*AVAILABLE RECORDS*
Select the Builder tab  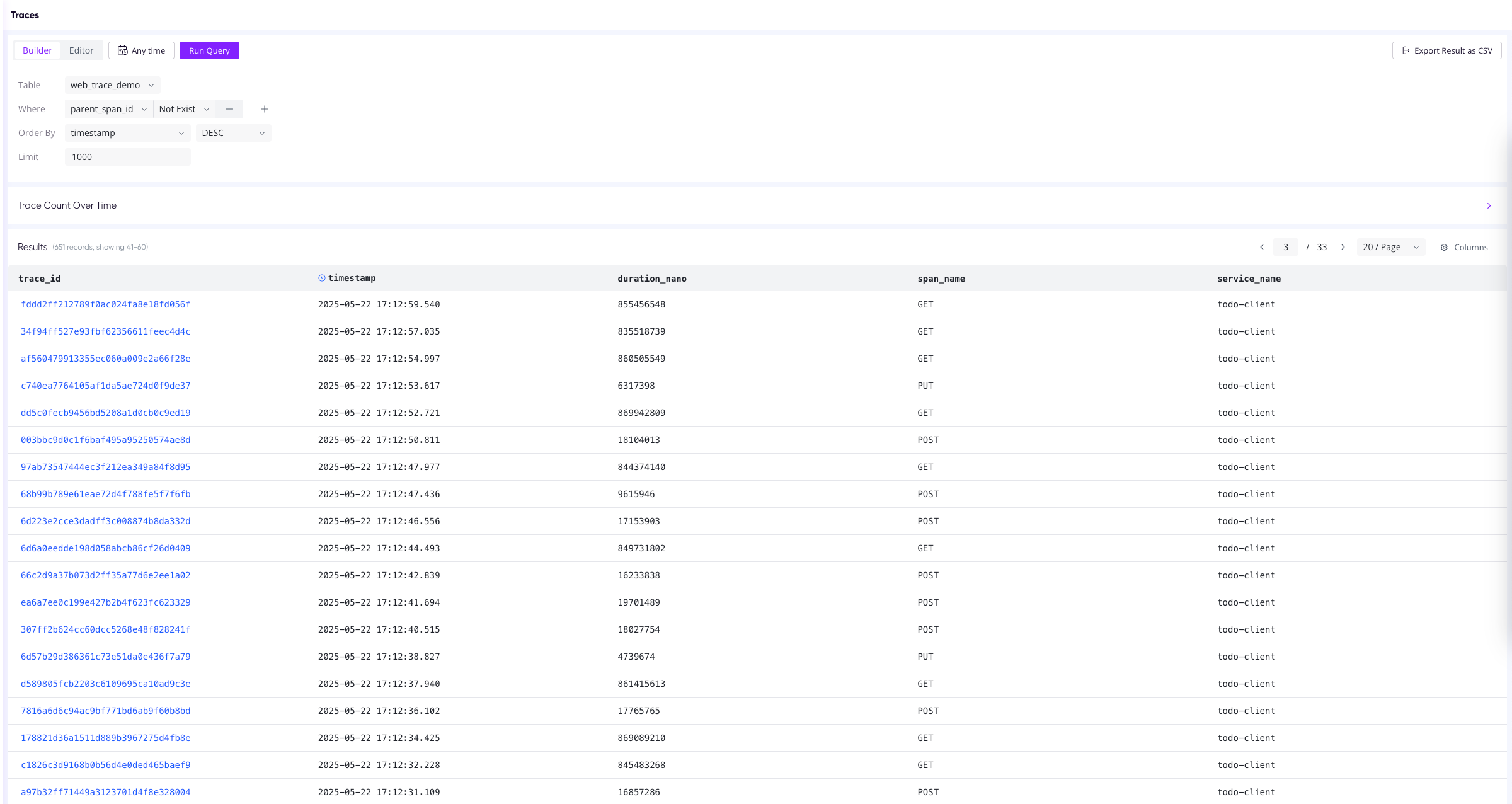37,50
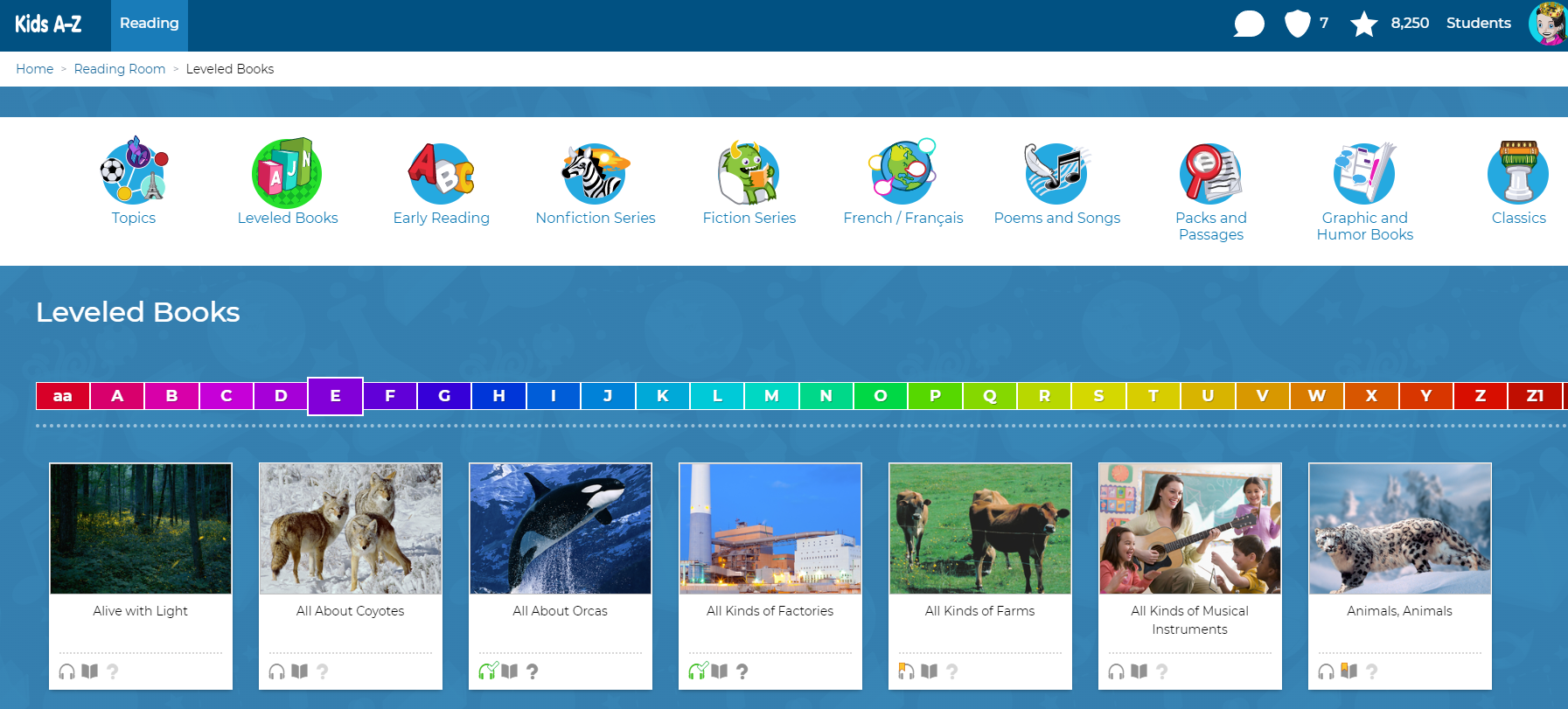Viewport: 1568px width, 709px height.
Task: Click the Students link in header
Action: [1478, 24]
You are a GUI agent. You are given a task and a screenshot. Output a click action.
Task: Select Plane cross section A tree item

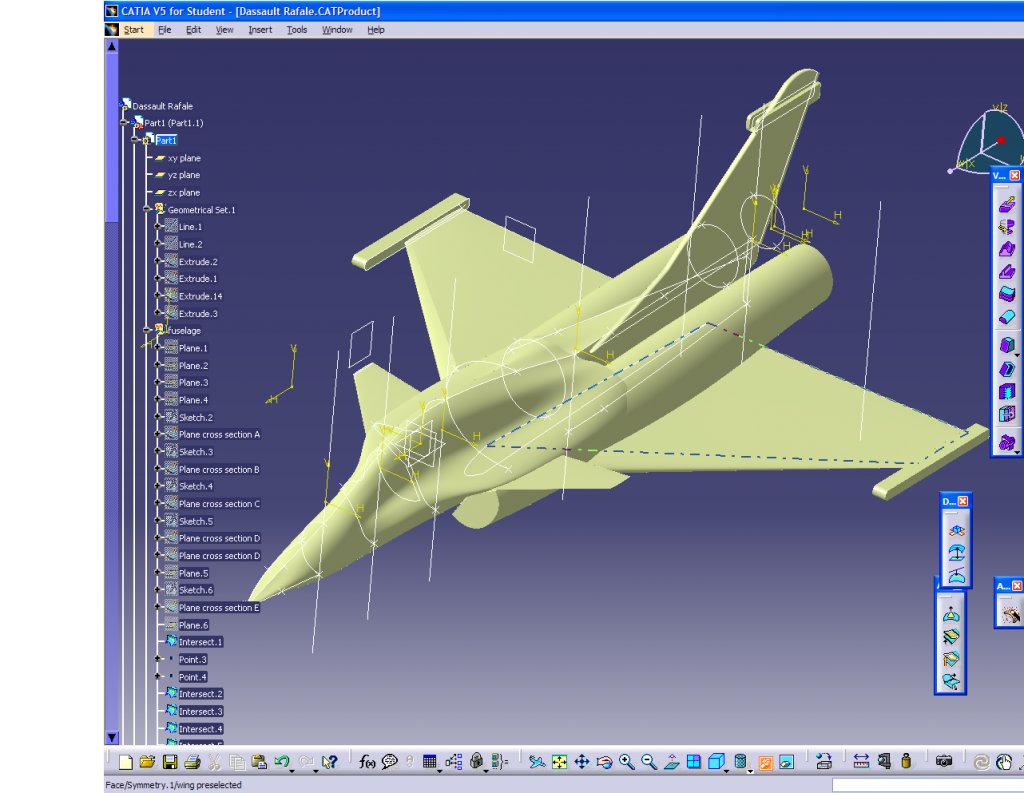219,435
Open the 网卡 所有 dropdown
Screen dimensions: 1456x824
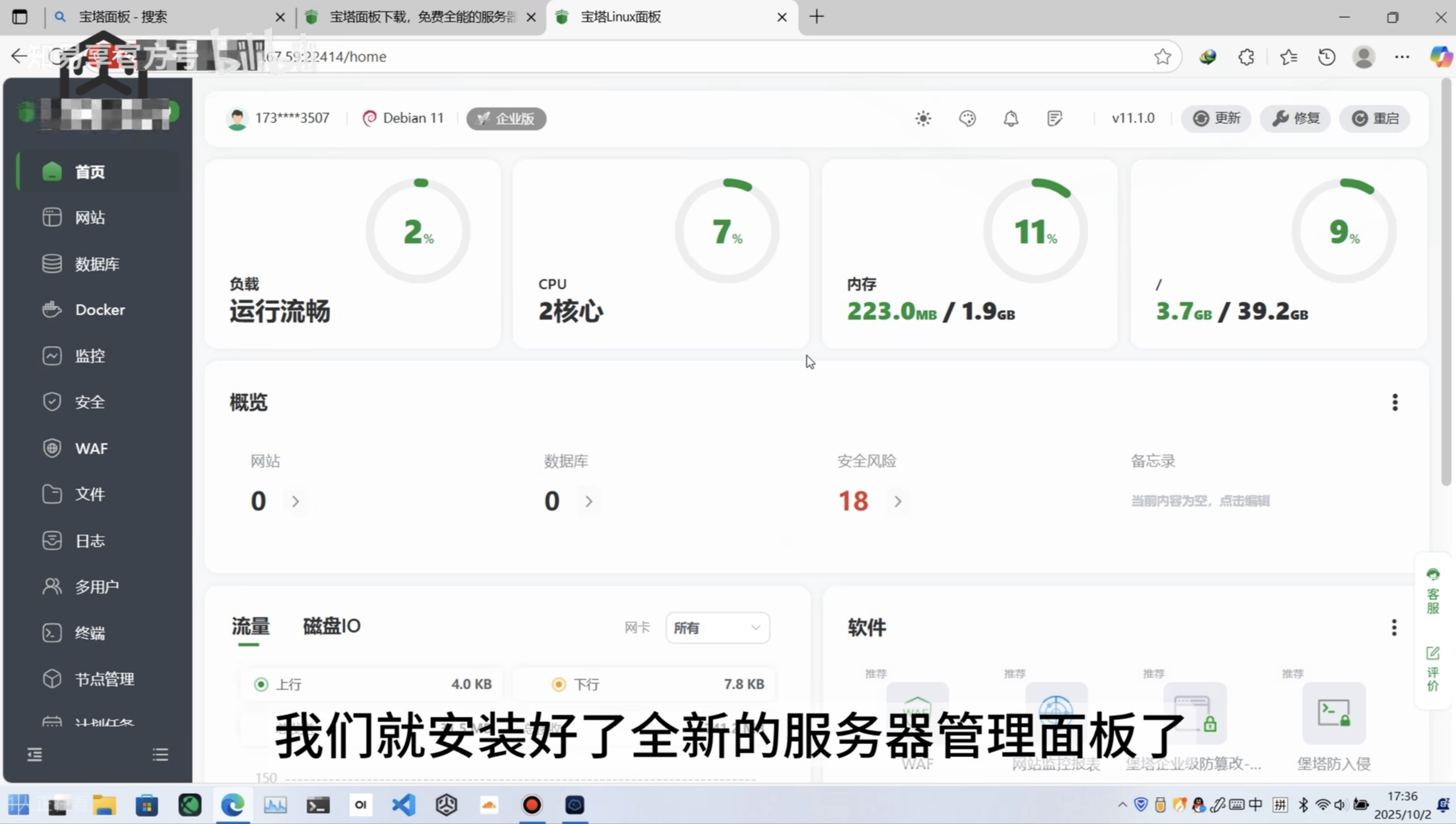717,628
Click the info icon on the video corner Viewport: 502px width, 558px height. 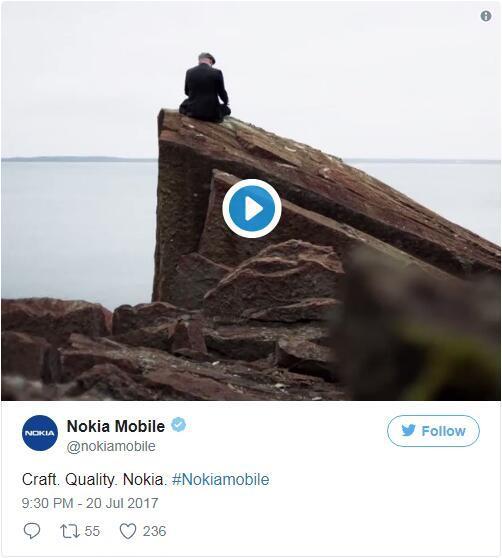pyautogui.click(x=486, y=16)
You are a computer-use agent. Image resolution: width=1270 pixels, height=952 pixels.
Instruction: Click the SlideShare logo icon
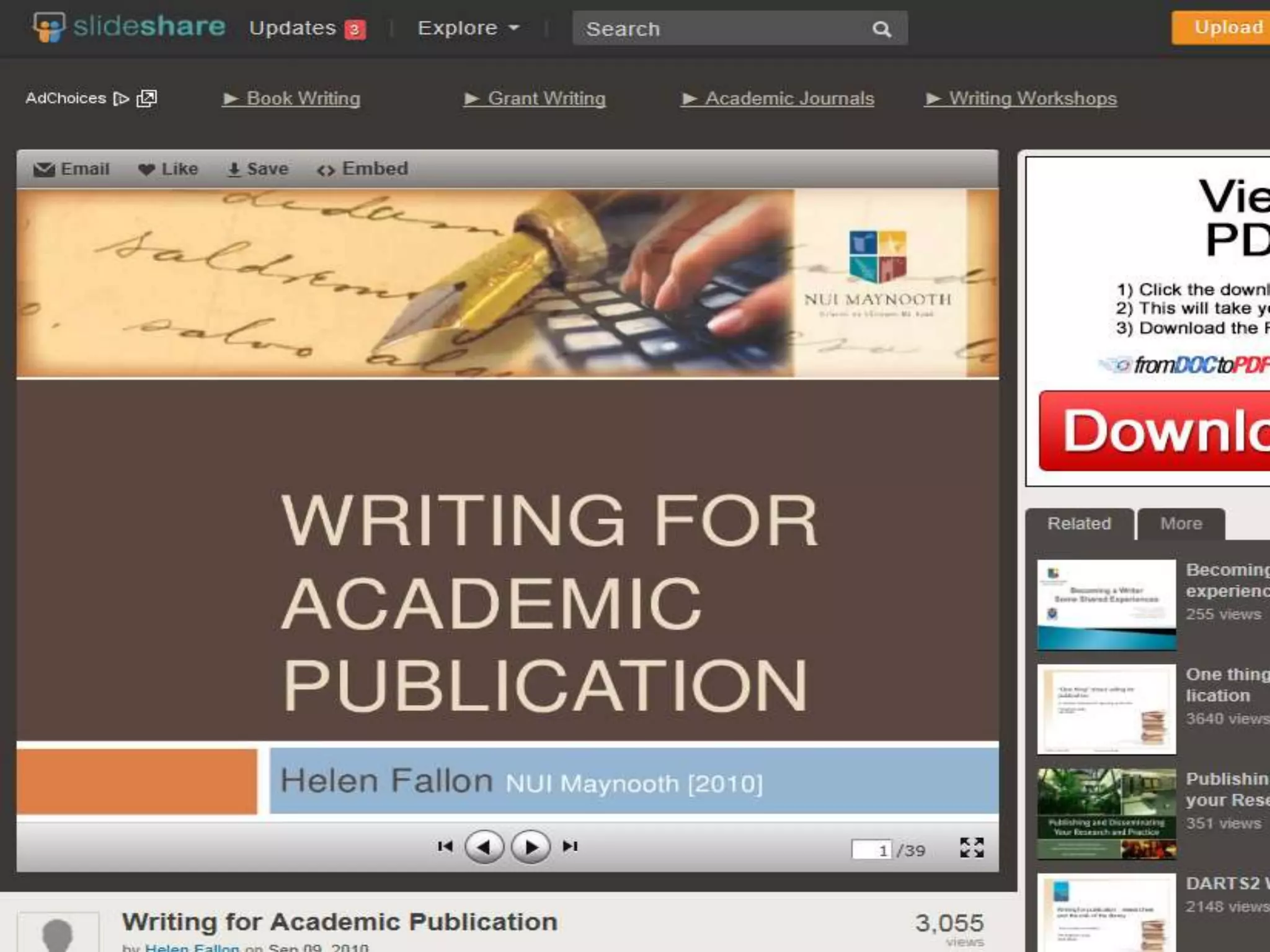pos(50,27)
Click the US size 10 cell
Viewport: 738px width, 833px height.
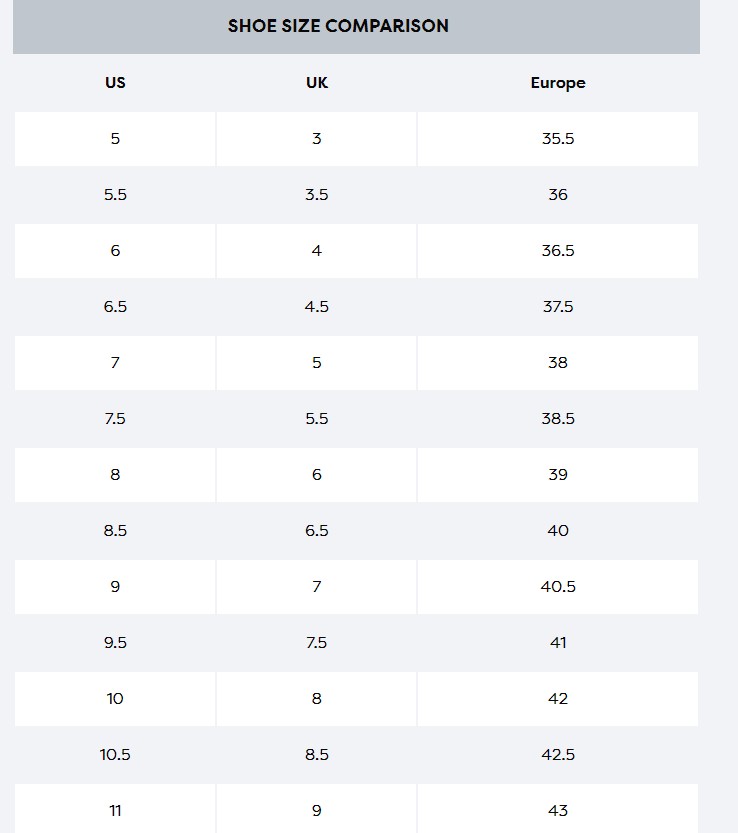pyautogui.click(x=115, y=699)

*GOAL OF THE EXERCISE*
Copy out the lines word for word, starting at the line that contains "You are a computer-use" and continuing through the last line. Leave out the pictures.

*FULL SOLUTION*
You are a computer-use agent. Image resolution: width=1270 pixels, height=952 pixels.
Instruction: Click the SlideShare logo icon
pos(50,27)
Click the US size 10 cell
Viewport: 738px width, 833px height.
pyautogui.click(x=115, y=699)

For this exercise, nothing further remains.